I was a typical toddler. I loved playing and running around outside. According to my mom (since I was so little) I woke up one morning and couldn’t straighten my right leg. I would cry and complain about pain and within an hour or so I was back to running around. This went on for a while before my mom thought “enough is enough”. One morning while I was still sleeping, she was already awake and decided to go into my room and straighten my leg. According to her, I screamed and cried. This freaked her out. And on to the pediatrician I went!

A starting point

I saw the pediatrician, who couldn’t seem to find anything wrong. The doctor recommended an orthopedist to see if there was something structurally wrong. After several X-rays, he determined nothing was wrong with me. I went back to the pediatrician since it kept happening. The doctor recommended a rheumatologist next to rule out anything autoimmune. My RA factor was negative, but I had a high sed rate indicating inflammation. According to my mom, even though he couldn’t prove it with labs, he was sure it was arthritis. Now, I have a family history of PsA. My mom's first cousin has it. I had my first arthrocentesis at age 4 wide awake. It wasn’t pleasant and I still remember it.

Childhood symptoms

I don’t think I even started to comprehend my diagnosis until I was a teenager. There were always things I couldn’t do like the other kids did. I danced all my life even though I had pain. Ballet caused me the worst pain, but I loved it. My PsA diagnosis didn’t come until I was 15 years old when my psoriasis showed up out of nowhere. I saw the dermatologist who explained what it was. I was on the phone with the rheumatologist soon after who had his EUREKA moment. We finally had something definitive!

Grateful for support

I’ve had a lot of flare-ups in my 26 years since being diagnosed. It isn’t fun or easy, but my family is fantastic. My boyfriend of almost 10 years is extremely supportive also even if he doesn’t always understand. My dance studio worked with me and helped me through problems with my joints and restricted movements.

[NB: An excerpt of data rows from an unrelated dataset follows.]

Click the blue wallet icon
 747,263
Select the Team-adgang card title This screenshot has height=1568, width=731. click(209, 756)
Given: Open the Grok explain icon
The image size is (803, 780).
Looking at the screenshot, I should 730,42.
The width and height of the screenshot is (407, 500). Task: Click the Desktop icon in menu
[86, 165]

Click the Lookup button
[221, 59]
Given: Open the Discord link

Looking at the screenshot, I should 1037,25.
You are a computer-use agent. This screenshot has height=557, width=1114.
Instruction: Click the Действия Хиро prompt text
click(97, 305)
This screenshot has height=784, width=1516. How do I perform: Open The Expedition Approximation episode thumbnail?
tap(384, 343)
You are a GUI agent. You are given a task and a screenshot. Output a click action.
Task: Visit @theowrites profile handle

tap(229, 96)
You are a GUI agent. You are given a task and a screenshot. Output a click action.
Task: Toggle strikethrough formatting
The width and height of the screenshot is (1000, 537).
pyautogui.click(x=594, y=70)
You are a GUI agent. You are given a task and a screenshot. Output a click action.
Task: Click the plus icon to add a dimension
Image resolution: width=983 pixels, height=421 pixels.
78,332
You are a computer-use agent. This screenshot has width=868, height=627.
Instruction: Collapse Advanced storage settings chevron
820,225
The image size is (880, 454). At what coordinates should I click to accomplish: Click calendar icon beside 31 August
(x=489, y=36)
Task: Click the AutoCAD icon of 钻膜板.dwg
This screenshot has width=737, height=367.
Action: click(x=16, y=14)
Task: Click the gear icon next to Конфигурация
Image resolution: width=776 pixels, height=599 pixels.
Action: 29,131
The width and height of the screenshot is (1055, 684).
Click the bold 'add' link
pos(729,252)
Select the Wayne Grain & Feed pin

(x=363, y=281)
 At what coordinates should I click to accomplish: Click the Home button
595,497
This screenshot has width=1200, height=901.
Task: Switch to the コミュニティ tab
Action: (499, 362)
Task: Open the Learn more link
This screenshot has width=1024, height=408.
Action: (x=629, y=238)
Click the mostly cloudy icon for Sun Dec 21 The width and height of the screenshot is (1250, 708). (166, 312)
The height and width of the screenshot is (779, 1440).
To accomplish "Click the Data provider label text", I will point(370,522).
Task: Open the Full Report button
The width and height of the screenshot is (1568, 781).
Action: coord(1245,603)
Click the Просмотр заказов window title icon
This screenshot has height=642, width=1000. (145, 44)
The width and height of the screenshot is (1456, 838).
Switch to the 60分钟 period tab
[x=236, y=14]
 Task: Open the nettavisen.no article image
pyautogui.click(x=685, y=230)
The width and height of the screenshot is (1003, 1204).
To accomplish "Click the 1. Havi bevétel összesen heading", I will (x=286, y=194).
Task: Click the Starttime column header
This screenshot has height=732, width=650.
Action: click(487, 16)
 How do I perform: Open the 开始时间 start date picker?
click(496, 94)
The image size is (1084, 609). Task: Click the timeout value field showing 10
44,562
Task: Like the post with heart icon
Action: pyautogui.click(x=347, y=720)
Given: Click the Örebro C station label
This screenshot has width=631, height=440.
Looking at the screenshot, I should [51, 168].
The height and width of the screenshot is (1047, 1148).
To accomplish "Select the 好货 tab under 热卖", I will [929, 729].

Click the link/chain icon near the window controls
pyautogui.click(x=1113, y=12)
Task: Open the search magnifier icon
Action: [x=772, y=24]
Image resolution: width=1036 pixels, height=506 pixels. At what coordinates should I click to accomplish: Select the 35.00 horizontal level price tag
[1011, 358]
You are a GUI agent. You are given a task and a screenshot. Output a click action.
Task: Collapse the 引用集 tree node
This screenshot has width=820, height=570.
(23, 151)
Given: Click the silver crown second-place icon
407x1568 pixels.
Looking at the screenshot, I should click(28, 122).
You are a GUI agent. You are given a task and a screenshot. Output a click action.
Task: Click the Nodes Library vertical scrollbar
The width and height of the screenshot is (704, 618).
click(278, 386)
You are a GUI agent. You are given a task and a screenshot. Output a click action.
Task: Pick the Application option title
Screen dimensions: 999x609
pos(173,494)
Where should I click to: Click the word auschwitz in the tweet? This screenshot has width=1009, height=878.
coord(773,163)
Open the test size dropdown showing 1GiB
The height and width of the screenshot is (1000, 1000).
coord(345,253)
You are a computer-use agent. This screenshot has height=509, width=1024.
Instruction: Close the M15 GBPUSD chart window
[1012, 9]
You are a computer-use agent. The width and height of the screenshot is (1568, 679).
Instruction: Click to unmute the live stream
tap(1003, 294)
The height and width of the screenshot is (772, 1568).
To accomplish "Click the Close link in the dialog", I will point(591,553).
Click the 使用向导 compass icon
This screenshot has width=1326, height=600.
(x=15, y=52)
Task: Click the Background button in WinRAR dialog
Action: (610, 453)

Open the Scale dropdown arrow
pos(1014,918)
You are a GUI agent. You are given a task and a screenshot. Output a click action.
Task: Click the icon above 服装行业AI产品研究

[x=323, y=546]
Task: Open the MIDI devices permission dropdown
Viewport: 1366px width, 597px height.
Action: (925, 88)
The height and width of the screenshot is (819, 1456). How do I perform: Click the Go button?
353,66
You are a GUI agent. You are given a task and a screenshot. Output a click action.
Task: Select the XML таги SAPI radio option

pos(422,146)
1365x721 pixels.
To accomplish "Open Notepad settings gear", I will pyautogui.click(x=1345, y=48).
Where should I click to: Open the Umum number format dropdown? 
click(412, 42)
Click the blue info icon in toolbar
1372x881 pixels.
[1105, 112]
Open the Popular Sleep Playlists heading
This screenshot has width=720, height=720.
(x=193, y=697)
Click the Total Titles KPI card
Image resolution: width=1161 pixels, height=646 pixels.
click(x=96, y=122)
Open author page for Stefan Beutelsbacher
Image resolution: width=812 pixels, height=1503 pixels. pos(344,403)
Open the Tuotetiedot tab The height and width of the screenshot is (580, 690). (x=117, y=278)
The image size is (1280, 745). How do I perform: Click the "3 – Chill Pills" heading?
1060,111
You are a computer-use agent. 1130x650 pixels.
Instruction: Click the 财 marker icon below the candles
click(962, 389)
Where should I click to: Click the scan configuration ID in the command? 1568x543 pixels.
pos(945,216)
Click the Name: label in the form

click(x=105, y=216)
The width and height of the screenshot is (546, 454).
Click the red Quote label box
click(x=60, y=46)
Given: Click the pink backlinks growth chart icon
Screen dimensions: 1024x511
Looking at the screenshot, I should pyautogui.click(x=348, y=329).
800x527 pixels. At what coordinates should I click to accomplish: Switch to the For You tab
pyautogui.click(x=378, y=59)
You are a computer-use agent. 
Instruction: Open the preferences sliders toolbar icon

Staying strong with psoriatic arthritis

I’ve never not known this life. Would I wish it on anyone? No, not even my worst enemy but you know what? I wouldn’t wish it away either. I am who I am because of it. I am warrior strong. We have to be to survive this! We have to have the strength and courage to get up and face another day even though we are sure there is going to be pain and fatigue and a bunch of other unpleasant things. But this is who I am. And I’m okay with that. Self-love is so important with this condition and even though it’s hard, at the end of the day the sun always sets and always rises the next morning, and we all need the love and support of ourselves, our families and friends to see another day.